The two of them, mostly clothed at the moment, are standing in the doorway of the 408 Show Bar on The Block and defending the charms of life in the city's erogenous zone.
''Close The Block?'' the first one asks.
She has read the morning newspaper, where it says that this city councilman, Wilbur ''Bill'' Cunningham, whom she has never even met, has introduced a bill that would phase out all erotic endeavors on this street by July 1995.
''What for?'' the second one asks in a voice like faulty plumbing.
The first one is standing there in a gold one-piece bathing suit. She has platinum hair and tanned skin that has flirted outrageously with the various ozone dangers. She says her name is Helen Bedd, and waits for you to get it.
''Anyway, that's not my real name,'' she says. ''Just my show business name.''
The second one, also with platinum hair, has a show business name which cannot be printed in family newspapers. Also, she has an interesting defense of life on this street.
''What I do, it's an art form,'' she says with great sincerity.
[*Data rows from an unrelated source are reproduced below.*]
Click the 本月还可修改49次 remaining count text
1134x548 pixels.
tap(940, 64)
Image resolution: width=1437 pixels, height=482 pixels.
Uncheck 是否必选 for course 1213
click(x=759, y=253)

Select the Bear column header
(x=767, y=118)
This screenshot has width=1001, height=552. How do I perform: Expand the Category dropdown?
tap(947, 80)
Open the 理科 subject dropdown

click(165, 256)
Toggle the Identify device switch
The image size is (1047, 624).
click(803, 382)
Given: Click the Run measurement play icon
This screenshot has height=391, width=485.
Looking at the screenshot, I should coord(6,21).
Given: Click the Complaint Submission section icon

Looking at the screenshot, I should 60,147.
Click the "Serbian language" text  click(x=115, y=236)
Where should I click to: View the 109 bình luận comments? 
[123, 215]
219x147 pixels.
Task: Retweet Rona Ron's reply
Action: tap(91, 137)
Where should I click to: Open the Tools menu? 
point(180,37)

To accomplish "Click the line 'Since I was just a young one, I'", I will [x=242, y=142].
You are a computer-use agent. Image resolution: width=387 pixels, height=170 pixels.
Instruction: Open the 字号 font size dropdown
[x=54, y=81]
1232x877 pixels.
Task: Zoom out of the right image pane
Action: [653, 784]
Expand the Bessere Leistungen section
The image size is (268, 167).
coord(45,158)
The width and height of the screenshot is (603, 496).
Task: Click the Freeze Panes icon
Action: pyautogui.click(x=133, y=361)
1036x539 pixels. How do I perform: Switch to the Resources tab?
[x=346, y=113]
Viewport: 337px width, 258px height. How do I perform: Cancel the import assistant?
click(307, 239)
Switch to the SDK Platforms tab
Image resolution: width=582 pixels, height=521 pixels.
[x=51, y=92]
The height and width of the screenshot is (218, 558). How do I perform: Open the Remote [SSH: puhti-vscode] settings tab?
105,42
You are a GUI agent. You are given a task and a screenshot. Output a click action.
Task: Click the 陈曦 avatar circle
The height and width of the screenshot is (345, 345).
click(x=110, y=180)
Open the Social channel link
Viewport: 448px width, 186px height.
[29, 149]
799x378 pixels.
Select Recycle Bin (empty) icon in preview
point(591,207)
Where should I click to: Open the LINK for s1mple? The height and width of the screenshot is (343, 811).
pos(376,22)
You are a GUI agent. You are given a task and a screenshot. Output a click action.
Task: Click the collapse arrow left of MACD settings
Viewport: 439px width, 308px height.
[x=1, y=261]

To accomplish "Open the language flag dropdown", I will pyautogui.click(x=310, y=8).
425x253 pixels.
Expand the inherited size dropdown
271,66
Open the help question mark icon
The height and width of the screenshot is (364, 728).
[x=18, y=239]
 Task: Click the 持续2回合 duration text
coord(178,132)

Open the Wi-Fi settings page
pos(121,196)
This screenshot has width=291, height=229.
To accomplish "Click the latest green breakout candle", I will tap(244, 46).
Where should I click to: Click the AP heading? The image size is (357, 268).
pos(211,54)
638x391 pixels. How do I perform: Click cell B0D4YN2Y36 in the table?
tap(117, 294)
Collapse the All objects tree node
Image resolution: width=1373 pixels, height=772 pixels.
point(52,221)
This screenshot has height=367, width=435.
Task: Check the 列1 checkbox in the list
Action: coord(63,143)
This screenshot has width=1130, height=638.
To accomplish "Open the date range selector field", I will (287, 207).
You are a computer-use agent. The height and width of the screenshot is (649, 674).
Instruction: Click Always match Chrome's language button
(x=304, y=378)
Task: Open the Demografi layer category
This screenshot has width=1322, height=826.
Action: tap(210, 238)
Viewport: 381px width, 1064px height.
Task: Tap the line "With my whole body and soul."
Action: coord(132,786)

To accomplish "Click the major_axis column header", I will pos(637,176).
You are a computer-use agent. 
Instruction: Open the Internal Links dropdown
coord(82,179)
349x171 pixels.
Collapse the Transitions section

''What is it you do?'' she is asked.
''Pick up bar stools,'' she declares, ''with my chest.''
For a moment, standing here at midday on East Baltimore Street with cars sputtering past and the foot traffic of the lunch hour crowd on its way to Crazy John's Arcade for a quick bite, The Block suddenly seems devoid of all sound.
''With your chest?''
''Yes,'' she says. ''Who else on the East Coast can do that?''
Point well taken. But, if The Block's working class now wishes to discuss art, the city's ruling class wishes merely to discuss death. Councilman Cunningham's bill would outlaw adult entertainment from the central business district and permit it only in scattered conditional uses in manufacturing districts.
There was a time when such talk provoked indulgent chuckles in the storied nightclubs of this street. Somebody would put in a call to Jack Pollack, and somebody would call Mimi DiPietro, and somebody else would make sure the right money was sent to the right mayoral candidates, and life went on.
Today, nobody chuckles.
''A war this time,'' says a man who owns three video stores on The Block. He's sitting in a plush, carpeted office beneath one of the stores now, surrounded by exotic tropical fish, various plant life, a refrigerator and bar, and the sound of classical music coming over a private sound system.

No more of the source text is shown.